Pick every line out of the entries below that holds the string "value", and report them.
*** Opening of DATA IN THIS EXERCISE ***
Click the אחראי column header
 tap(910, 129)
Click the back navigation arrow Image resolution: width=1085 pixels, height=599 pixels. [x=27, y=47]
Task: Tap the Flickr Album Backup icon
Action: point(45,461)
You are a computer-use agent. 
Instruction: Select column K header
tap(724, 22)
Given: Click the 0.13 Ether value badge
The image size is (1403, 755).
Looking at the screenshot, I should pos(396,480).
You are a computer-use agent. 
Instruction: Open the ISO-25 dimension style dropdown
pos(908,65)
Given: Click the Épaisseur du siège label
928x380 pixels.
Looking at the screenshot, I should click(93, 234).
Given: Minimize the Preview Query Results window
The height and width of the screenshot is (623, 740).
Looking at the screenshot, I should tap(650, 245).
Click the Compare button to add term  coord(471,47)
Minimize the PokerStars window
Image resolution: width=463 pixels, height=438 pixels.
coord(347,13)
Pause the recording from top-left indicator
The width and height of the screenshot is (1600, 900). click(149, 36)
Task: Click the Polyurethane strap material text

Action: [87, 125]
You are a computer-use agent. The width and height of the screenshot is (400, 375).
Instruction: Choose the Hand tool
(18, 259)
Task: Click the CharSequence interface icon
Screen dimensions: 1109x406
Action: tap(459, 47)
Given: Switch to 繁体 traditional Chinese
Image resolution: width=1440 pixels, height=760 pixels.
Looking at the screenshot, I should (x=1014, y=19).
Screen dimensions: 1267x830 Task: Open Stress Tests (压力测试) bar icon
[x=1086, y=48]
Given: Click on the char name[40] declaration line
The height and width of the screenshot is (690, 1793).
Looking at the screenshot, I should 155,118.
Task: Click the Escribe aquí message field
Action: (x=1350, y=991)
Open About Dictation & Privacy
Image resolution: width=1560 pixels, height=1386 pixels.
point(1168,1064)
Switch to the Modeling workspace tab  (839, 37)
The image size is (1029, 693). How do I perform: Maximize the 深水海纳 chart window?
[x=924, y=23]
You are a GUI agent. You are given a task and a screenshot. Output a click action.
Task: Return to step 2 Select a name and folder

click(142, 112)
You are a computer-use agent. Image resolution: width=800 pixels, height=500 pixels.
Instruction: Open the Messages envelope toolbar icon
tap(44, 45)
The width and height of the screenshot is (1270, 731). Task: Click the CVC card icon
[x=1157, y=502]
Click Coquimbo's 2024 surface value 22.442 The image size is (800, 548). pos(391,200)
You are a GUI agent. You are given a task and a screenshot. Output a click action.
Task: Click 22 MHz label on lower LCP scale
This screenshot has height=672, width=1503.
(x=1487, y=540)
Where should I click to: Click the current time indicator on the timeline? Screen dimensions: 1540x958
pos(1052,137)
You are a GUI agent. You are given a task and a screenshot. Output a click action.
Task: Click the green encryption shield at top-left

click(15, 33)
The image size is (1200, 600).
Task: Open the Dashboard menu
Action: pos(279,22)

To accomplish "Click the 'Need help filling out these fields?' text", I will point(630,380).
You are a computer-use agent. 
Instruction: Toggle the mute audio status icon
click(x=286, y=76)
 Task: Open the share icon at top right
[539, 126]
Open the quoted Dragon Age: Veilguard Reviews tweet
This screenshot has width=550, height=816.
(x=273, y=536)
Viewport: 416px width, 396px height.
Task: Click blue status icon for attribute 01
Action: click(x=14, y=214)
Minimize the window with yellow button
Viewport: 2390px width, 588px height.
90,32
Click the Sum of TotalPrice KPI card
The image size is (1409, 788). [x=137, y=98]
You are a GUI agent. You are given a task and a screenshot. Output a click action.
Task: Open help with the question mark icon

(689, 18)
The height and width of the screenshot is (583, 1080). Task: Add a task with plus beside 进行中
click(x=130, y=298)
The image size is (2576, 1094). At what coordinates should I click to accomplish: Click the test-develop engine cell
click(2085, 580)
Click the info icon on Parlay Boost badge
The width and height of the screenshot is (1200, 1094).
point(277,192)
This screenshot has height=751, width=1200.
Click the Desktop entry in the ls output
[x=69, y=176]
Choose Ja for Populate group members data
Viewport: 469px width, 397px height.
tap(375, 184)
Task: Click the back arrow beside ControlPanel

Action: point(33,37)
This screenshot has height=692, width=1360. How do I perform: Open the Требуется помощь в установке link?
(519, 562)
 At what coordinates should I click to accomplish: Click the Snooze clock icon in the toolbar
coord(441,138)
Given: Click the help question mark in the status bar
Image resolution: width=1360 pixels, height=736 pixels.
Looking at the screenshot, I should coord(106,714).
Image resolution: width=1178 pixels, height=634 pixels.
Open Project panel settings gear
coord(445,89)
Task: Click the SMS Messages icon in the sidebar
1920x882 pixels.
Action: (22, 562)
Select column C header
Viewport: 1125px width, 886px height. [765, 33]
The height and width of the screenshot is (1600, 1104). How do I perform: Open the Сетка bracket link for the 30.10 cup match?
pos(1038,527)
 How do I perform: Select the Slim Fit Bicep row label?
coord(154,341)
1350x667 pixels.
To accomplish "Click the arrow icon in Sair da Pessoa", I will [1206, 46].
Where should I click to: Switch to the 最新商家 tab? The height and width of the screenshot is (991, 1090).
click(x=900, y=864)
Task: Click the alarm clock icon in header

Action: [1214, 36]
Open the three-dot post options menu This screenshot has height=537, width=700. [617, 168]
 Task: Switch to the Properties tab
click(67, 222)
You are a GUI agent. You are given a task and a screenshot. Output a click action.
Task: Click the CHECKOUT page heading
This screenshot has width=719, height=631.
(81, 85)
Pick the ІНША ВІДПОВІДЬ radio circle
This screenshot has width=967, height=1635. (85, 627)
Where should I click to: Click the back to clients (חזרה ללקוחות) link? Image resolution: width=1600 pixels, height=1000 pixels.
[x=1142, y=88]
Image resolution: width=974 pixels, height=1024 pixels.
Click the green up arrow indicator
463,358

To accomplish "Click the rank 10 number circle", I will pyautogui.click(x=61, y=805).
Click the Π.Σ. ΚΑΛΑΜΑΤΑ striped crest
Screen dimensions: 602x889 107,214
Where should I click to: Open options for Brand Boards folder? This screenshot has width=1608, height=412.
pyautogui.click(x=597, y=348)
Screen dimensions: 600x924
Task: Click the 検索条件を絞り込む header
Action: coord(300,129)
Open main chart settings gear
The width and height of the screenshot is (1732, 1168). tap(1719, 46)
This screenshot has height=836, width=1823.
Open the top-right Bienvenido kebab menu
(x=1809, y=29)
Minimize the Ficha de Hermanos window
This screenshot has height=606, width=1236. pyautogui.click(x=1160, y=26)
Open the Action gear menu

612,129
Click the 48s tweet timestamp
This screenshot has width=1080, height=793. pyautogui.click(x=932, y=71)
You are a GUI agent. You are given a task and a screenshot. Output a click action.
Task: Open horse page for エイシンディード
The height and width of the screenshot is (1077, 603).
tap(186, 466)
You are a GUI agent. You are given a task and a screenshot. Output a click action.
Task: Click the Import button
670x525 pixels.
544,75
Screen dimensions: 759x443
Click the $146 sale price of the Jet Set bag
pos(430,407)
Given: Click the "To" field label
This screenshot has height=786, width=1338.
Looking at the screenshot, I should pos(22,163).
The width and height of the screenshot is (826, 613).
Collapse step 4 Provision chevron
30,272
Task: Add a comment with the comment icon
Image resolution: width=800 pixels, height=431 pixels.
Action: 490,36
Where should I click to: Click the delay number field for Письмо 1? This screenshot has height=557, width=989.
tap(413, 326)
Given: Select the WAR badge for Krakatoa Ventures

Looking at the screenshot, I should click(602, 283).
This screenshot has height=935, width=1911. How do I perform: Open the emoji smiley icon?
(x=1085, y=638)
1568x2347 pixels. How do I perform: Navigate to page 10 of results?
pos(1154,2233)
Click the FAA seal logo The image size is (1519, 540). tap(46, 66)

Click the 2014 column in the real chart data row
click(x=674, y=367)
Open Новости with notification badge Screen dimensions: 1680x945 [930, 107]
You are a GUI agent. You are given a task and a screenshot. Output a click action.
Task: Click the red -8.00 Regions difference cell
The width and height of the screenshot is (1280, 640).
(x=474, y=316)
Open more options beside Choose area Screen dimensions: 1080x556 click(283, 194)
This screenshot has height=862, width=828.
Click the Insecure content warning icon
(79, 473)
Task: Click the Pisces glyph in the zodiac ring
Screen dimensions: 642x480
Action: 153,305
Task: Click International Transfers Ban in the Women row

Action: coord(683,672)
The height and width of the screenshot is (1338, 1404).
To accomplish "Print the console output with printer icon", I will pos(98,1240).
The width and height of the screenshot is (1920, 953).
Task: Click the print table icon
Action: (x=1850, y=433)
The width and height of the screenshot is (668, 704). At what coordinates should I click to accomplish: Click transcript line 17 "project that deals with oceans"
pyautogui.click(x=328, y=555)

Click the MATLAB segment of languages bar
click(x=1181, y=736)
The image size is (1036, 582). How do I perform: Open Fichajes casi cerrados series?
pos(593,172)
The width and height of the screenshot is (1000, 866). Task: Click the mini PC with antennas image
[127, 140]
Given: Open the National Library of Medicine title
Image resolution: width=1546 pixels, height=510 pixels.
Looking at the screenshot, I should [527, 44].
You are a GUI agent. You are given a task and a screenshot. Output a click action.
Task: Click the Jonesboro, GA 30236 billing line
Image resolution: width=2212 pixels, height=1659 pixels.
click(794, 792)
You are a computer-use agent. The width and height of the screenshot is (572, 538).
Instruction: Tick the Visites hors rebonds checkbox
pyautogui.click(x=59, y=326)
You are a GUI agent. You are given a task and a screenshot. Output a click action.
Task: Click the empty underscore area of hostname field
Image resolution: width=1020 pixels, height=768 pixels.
*** Close of DATA IN THIS EXERCISE ***
### EXERCISE RESPONSE
Given: Click the 0.13 Ether value badge
Click Coquimbo's 2024 surface value 22.442 The image size is (800, 548). pos(391,200)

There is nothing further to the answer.